Environment
Linux version: CentOS 6.5 JDK Version: JDK 1.7 Nutch Version: Nutch 1.7 SOLR Version: SOLR 4.7 IK Version: Ik-analyzer 2012 |
Directory
1. Installing the JDK
2. Installing SOLR
3. Configure IK participle for SOLR
4. Installing Nutch
Content
1. Installing the JDK
1.1 Create the java/directory under/usr/, download the JDK package and unzip it
[Email protected] ~]# Mkdir/usr/java [[email protected] ~]# cd/usr/java[[email protected] ~]# Curl-o HTTP://DOWNLOAD.O Racle.com/otn-pub/java/jdk/7u75-b13/jdk-7u75-linux-x64.tar.gz[[email protected] java]# TAR–ZXVF Jdk-7u75-linux-x64.gz
1.2 Setting environment variables
[Email protected] java]# Vi/etc/profile
Add the following content:
#set JDK environmentjava_home=/usr/java/jdk1.7.0_75jre_home= $JAVA _home/jreclass_path=.: $JAVA _home/lib/dt.jar:$ Java_home/lib/tools.jar: $JRE _home/libpath= $PATH: $JAVA _home/bin: $JRE _home/binexport java_home Jre_homeclass_path PATH
Make the changes effective:
[Email protected] java]# Source/etc/profile
1.3 Verification
[Email protected] java# java-version
2. Installing SOLR
2.1 Create the SOLR directory under/usr/, download the SOLR installation package and unzip
[Email protected] ~]# mkdir/usr/solr[[email protected] ~]# cd/usr/solr[[email protected] solr]# Curl-o http://archive.
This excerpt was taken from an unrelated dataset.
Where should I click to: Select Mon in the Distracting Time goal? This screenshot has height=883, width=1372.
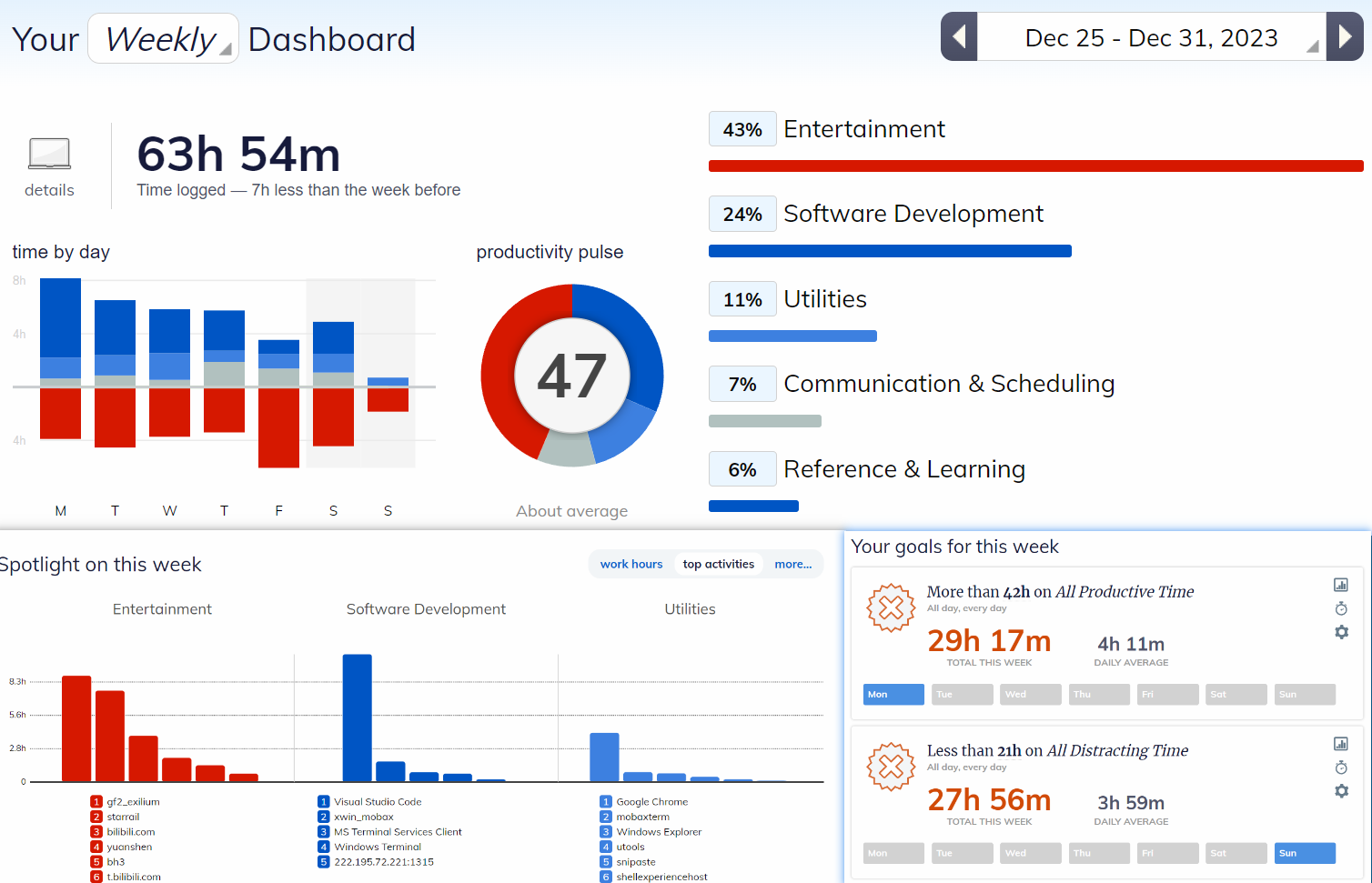[x=893, y=853]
Apache.org/dist/lucene/solr/4.7.0/solr-4.7.0.tgz[[email protected] solr]# tar–zxvfsolr-4.7.0.tgz
2.2 Start Jetty
This uses the jetty server that comes with SOLR
[[Email protected] solr]# CD Solr-4.7.0/example[[email protected] example]# Java-jar Start.jar
2.3 Verification
In the browser input: Http://10.192.87.198:8983/solr#/collection1/query
3. Configure IK participle for SOLR
3.1 Downloads ik-analyzer-2012
After decompression, upload IKAnalyzer.cfg.xml, Ikanalyzer2012_ff.jar, stopword.dic three files to/usr/solr/solr-4.7.0/example/solr-webapp/ Under the webapp/web-inf/lib/directory
3.2 Modifying the/usr/solr/solr-4.7.0/example/solr/collection1/conf/schema.xml configuration file
[Email protected] solr]# Cd/usr/solr/solr-4.7.0/example/solr/collection1/conf/[[email protected] solr]# VI Schema.xml
Add the following to the <type></types>:
<fieldtypename= "Text_ik" class= "SOLR. TextField "> <analyzer type=" index "ismaxwordlength=" false "class=" Org.wltea.analyzer.lucene.IKAnalyzer "/> <analyzer type= "Query" ismaxwordlength= "true" class= "Org.wltea.analyzer.lucene.IKAnalyzer"/></fieldtype >
3.3 Verification
Restart SOLR, open http://10.192.87.198:8983/solr/#/collection1/analysis, and test:
650) this.width=650; "src=" Http://s3.51cto.com/wyfs02/M02/6C/70/wKioL1VJoRWhJJ4LAAHm37pQh1I469.jpg "title=" Sogou May 06, 15 1258_2.png "alt=" Wkiol1vjorwhjj4laahm37pqh1i469.jpg "/>
Participle Result:
650) this.width=650; "src=" http://s3.51cto.com/wyfs02/M01/6C/74/wKiom1VJnzWBTzyzAAHfJ3s8pkU018.jpg "style=" float: none; "title=" Sdsd.png "alt=" Wkiom1vjnzwbtzyzaahfj3s8pku018.jpg "/>
4. Installing Nutch
4.1 Create the Nutch directory under/usr/, download the Nutch installation package and unzip it
[[email protected] ~]# mkdir/usr/nutch[[email protected] ~]# cd/usr/nutch[[email protected] nutch]# Curl-o Http://archi Ve.apache.org/dist/nutch/1.7/apache-nutch-1.7-bin.tar.gz[[email protected] nutch]# TAR–ZXVF Apache-nutch-1.7-bin.tar.gz
4.2 Modifying the Nutch-site.xml configuration file
[[Email protected] nutch]# CD Apache-nutch-1.7/conf[[email protected] conf]# VI nutch-site.xml
In the <configuration> Add a field to the </configuration> as follows:
<configuration> <property> <name>http.agent.name</name> <value>friendly crawler</ value> </property> <property> <name>parser.skip.truncated</name> <value>false< /value> </property></configuration>
4.3 Modify the Regex-urlfilter.txt file to set filter rules
[Email protected] conf]# VI nutch-site.xml
Here is the address of the site you want to crawl with a regular expression.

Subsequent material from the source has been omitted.